Exercise data START
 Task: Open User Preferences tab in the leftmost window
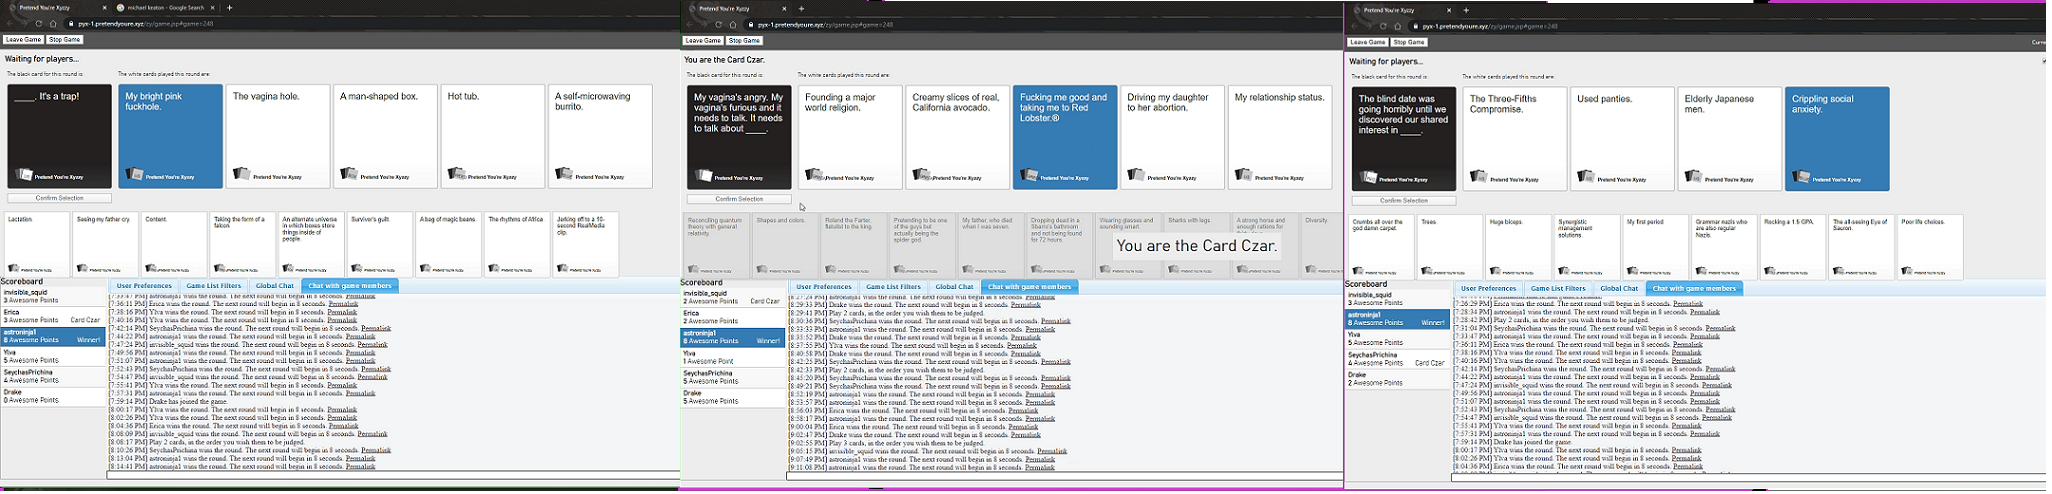[144, 286]
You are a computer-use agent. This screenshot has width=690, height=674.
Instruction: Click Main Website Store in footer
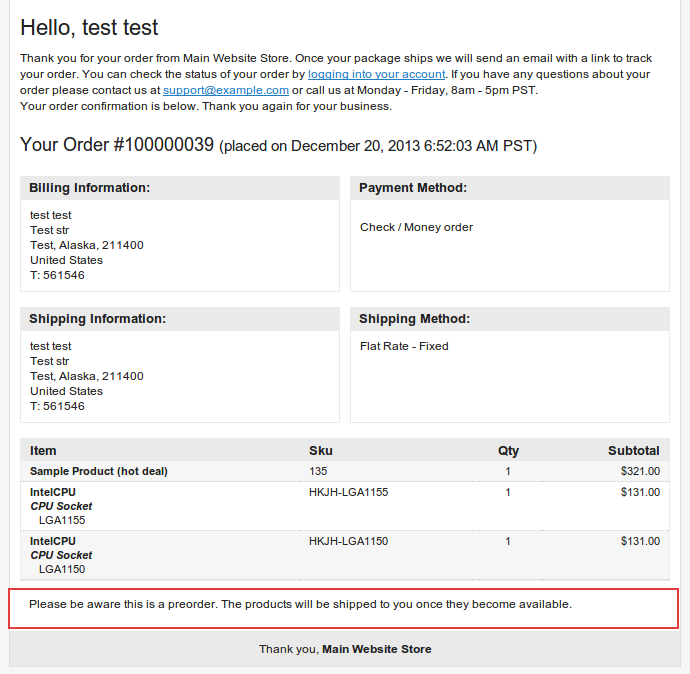(x=377, y=649)
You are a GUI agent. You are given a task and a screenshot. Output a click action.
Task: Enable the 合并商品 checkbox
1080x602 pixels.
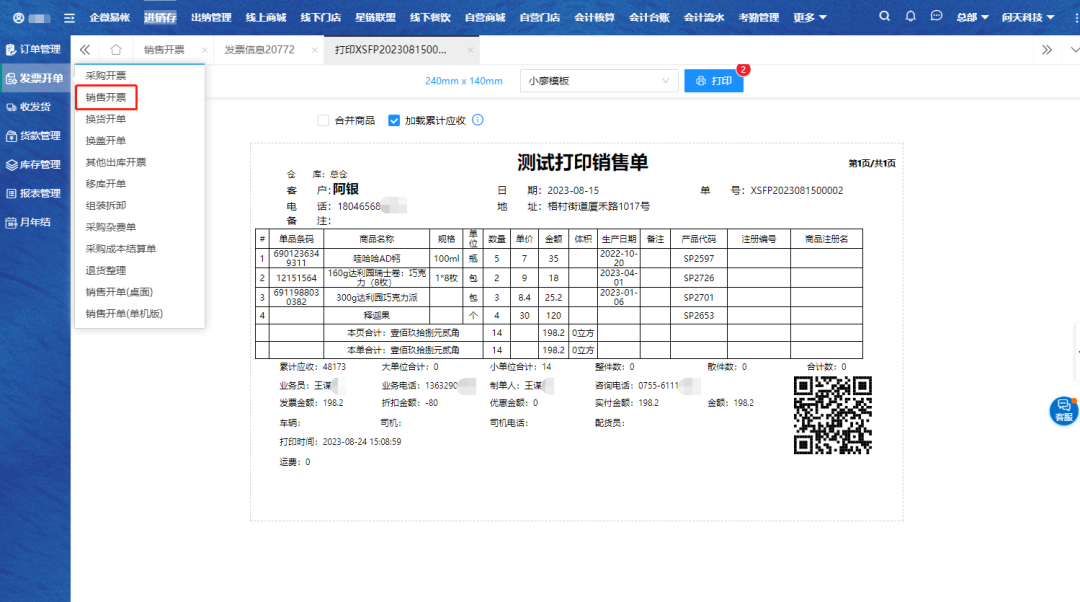pyautogui.click(x=323, y=120)
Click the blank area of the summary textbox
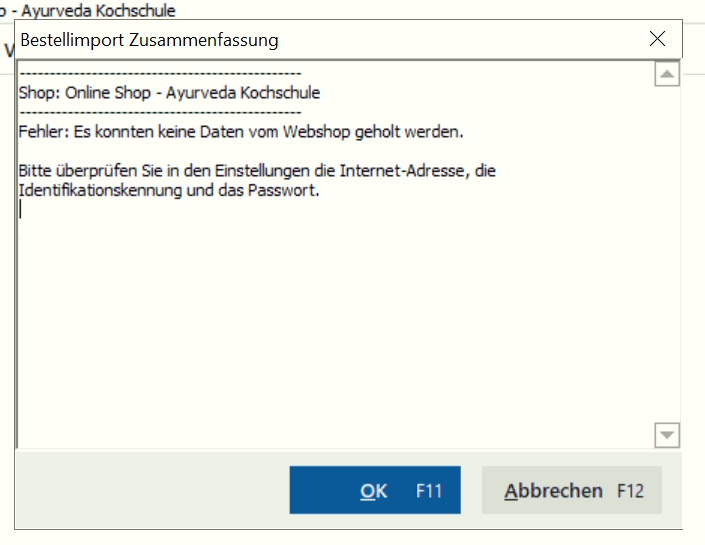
Exercise data END
Using the data above, tally each line that has the string "agent" and report only the sum.

__Solution__: 2